TASK DESCRIPTION:
Transcribe the data underneath exactly, keeping every word in place.

INPUT DATA:
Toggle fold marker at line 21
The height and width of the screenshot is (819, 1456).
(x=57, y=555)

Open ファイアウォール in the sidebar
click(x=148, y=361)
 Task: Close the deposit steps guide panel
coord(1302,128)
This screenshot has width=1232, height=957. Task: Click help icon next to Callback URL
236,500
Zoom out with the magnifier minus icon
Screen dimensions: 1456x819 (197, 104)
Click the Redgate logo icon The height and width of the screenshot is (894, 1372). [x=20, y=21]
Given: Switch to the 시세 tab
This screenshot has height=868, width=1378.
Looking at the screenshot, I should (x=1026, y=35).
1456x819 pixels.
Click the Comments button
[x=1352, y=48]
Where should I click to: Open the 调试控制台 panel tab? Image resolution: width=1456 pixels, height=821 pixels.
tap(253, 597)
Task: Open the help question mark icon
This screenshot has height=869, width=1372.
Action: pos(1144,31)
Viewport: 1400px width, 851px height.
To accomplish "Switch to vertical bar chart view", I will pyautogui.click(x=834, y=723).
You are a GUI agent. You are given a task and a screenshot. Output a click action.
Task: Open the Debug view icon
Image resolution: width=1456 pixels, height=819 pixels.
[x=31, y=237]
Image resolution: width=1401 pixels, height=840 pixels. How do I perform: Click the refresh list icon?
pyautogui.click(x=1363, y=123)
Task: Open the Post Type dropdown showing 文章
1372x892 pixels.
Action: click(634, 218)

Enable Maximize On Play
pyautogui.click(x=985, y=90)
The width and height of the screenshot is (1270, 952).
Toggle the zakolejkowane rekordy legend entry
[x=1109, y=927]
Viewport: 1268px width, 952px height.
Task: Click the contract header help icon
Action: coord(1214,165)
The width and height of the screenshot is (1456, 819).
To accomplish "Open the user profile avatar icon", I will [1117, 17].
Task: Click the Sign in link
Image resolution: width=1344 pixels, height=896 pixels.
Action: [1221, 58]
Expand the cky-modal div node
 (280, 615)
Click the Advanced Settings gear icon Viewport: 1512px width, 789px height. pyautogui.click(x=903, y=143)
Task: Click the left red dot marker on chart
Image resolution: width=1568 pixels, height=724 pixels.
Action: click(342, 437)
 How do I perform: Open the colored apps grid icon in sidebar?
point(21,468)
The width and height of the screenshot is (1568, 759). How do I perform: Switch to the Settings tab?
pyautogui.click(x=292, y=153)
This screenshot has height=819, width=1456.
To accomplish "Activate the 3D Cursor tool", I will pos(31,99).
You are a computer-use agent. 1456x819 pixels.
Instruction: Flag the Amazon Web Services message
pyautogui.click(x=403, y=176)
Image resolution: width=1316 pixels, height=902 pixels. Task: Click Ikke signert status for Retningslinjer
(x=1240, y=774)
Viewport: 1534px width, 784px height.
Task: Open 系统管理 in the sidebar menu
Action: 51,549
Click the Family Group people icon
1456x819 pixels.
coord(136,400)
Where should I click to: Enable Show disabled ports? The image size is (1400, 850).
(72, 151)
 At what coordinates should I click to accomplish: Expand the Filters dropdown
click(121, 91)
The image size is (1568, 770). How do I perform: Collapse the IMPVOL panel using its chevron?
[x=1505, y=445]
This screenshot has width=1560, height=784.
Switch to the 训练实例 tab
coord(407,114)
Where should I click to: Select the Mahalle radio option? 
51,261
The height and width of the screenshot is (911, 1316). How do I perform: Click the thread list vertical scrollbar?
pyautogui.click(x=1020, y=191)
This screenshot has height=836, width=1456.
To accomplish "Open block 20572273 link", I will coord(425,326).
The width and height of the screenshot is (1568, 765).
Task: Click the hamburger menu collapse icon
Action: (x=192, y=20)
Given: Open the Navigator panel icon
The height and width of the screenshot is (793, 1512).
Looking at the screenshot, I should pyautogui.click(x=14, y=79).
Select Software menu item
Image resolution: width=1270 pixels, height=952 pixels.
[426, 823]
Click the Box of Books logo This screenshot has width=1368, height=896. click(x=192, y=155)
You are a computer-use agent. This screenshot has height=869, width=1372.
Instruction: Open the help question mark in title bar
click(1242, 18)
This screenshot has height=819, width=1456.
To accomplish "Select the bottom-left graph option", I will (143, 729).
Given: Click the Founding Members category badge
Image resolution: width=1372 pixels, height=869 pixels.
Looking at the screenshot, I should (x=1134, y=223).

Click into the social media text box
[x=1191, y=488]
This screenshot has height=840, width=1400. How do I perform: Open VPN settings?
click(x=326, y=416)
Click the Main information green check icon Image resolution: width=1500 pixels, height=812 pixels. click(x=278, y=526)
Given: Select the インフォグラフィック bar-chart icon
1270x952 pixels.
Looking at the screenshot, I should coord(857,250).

SOLUTION TO THE PROBLEM:
Toggle fold marker at line 21
The height and width of the screenshot is (819, 1456).
(x=57, y=555)

Open ファイアウォール in the sidebar
click(x=148, y=361)
 Task: Close the deposit steps guide panel
coord(1302,128)
This screenshot has width=1232, height=957. Task: Click help icon next to Callback URL
236,500
Zoom out with the magnifier minus icon
Screen dimensions: 1456x819 (197, 104)
Click the Redgate logo icon The height and width of the screenshot is (894, 1372). [x=20, y=21]
Given: Switch to the 시세 tab
This screenshot has height=868, width=1378.
Looking at the screenshot, I should (x=1026, y=35).
1456x819 pixels.
Click the Comments button
[x=1352, y=48]
Where should I click to: Open the 调试控制台 panel tab? Image resolution: width=1456 pixels, height=821 pixels.
tap(253, 597)
Task: Open the help question mark icon
This screenshot has height=869, width=1372.
Action: pos(1144,31)
Viewport: 1400px width, 851px height.
To accomplish "Switch to vertical bar chart view", I will pyautogui.click(x=834, y=723).
You are a GUI agent. You are given a task and a screenshot. Output a click action.
Task: Open the Debug view icon
Image resolution: width=1456 pixels, height=819 pixels.
[x=31, y=237]
Image resolution: width=1401 pixels, height=840 pixels. How do I perform: Click the refresh list icon?
pyautogui.click(x=1363, y=123)
Task: Open the Post Type dropdown showing 文章
1372x892 pixels.
Action: click(634, 218)

Enable Maximize On Play
pyautogui.click(x=985, y=90)
The width and height of the screenshot is (1270, 952).
Toggle the zakolejkowane rekordy legend entry
[x=1109, y=927]
Viewport: 1268px width, 952px height.
Task: Click the contract header help icon
Action: coord(1214,165)
The width and height of the screenshot is (1456, 819).
To accomplish "Open the user profile avatar icon", I will [1117, 17].
Task: Click the Sign in link
Image resolution: width=1344 pixels, height=896 pixels.
Action: [1221, 58]
Expand the cky-modal div node
 (280, 615)
Click the Advanced Settings gear icon Viewport: 1512px width, 789px height. pyautogui.click(x=903, y=143)
Task: Click the left red dot marker on chart
Image resolution: width=1568 pixels, height=724 pixels.
Action: click(342, 437)
 How do I perform: Open the colored apps grid icon in sidebar?
point(21,468)
The width and height of the screenshot is (1568, 759). How do I perform: Switch to the Settings tab?
pyautogui.click(x=292, y=153)
This screenshot has height=819, width=1456.
To accomplish "Activate the 3D Cursor tool", I will pos(31,99).
You are a computer-use agent. 1456x819 pixels.
Instruction: Flag the Amazon Web Services message
pyautogui.click(x=403, y=176)
Image resolution: width=1316 pixels, height=902 pixels. Task: Click Ikke signert status for Retningslinjer
(x=1240, y=774)
Viewport: 1534px width, 784px height.
Task: Open 系统管理 in the sidebar menu
Action: 51,549
Click the Family Group people icon
1456x819 pixels.
coord(136,400)
Where should I click to: Enable Show disabled ports? The image size is (1400, 850).
(72, 151)
 At what coordinates should I click to accomplish: Expand the Filters dropdown
click(121, 91)
The image size is (1568, 770). How do I perform: Collapse the IMPVOL panel using its chevron?
[x=1505, y=445]
This screenshot has width=1560, height=784.
Switch to the 训练实例 tab
coord(407,114)
Where should I click to: Select the Mahalle radio option? 
51,261
The height and width of the screenshot is (911, 1316). How do I perform: Click the thread list vertical scrollbar?
pyautogui.click(x=1020, y=191)
This screenshot has height=836, width=1456.
To accomplish "Open block 20572273 link", I will coord(425,326).
The width and height of the screenshot is (1568, 765).
Task: Click the hamburger menu collapse icon
Action: (x=192, y=20)
Given: Open the Navigator panel icon
The height and width of the screenshot is (793, 1512).
Looking at the screenshot, I should pyautogui.click(x=14, y=79).
Select Software menu item
Image resolution: width=1270 pixels, height=952 pixels.
[426, 823]
Click the Box of Books logo This screenshot has width=1368, height=896. click(x=192, y=155)
You are a computer-use agent. This screenshot has height=869, width=1372.
Instruction: Open the help question mark in title bar
click(1242, 18)
This screenshot has height=819, width=1456.
To accomplish "Select the bottom-left graph option", I will (143, 729).
Given: Click the Founding Members category badge
Image resolution: width=1372 pixels, height=869 pixels.
Looking at the screenshot, I should (x=1134, y=223).

Click into the social media text box
[x=1191, y=488]
This screenshot has height=840, width=1400. How do I perform: Open VPN settings?
click(x=326, y=416)
Click the Main information green check icon Image resolution: width=1500 pixels, height=812 pixels. click(x=278, y=526)
Given: Select the インフォグラフィック bar-chart icon
1270x952 pixels.
Looking at the screenshot, I should coord(857,250).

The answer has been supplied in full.